Monodora undulata is a species of plant in the family Annonaceae. It is native to Cameroon, the Central African Republic, Ghana, Guinea, Ivory Coast, Liberia, Nigeria and Sierra Leone. Palisot de Beauvois the botanist and entomologist who first formally described the species using the basionym Xylopia undulata, named it after the wavy (undulātus, in Latin) margins of its petals.

==Description==
It is a tree reaching 20 m in height.

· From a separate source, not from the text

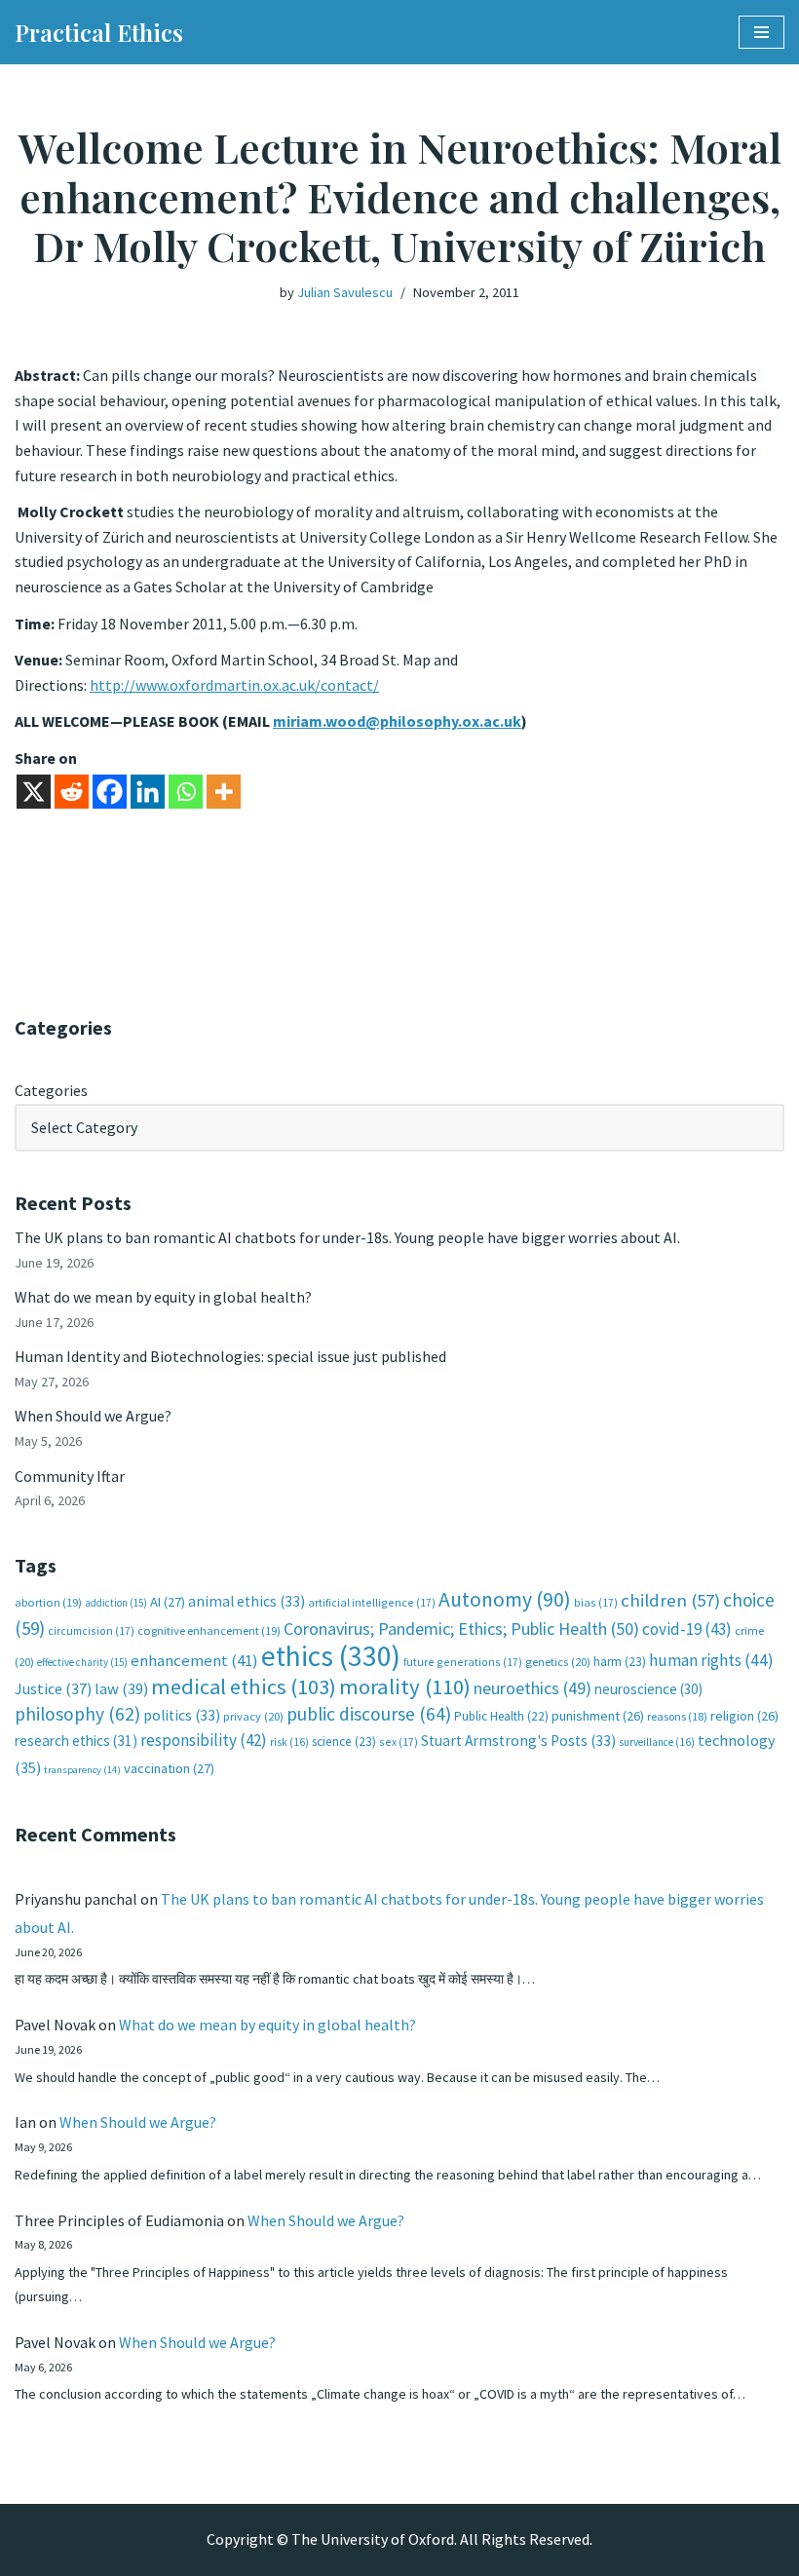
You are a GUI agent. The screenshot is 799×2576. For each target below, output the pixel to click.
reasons (677, 1716)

Its mature leathery leaves are 10–40 by 8–13 centimeters and come to a point at their tips. The leaves are smooth on their upper and lower surfaces. Its petioles are 5–10 millimeters long. Its pendulous flowers are solitary. Each flower is on a pedicel 30–55 millimeters long. Its flowers have 3 oval-shaped sepals that are 7–11 by 5–10 millimeters. The sepals are green and smooth on both sides with wavy margins and are arched backwards when mature. Its 6 petals are arranged in two rows of 3. The outer petals are white with yellow and purple highlights, 3–4.5 by 1.5–3.0 centimeters, and have very wavy margins. The outer petals are smooth on both sides. The inner petals are yellow with purple spots with margins that touch one another. The inner petals have a 2.-5 millimeter wide claw at their base and a 2–2.7 by 1.5–2 centimeter blade. The inner petals are smooth on their outer surface, and have 2–2.5 millimeter hairs on their inner surface. It has 12–14 rows of stamens that are 1 millimeter long. Its ovoid fruit are 6–12 by 4–6 centimeters and brown and smooth. Its seeds are 9–20 by 6–11 millimeters.

===Reproductive biology===
The pollen of M. undulata is shed as permanent tetrads.

==Habitat and distribution==
It has been observed growing in swampy terrain and along rivers, in rain forests, at elevations of 0-700 m.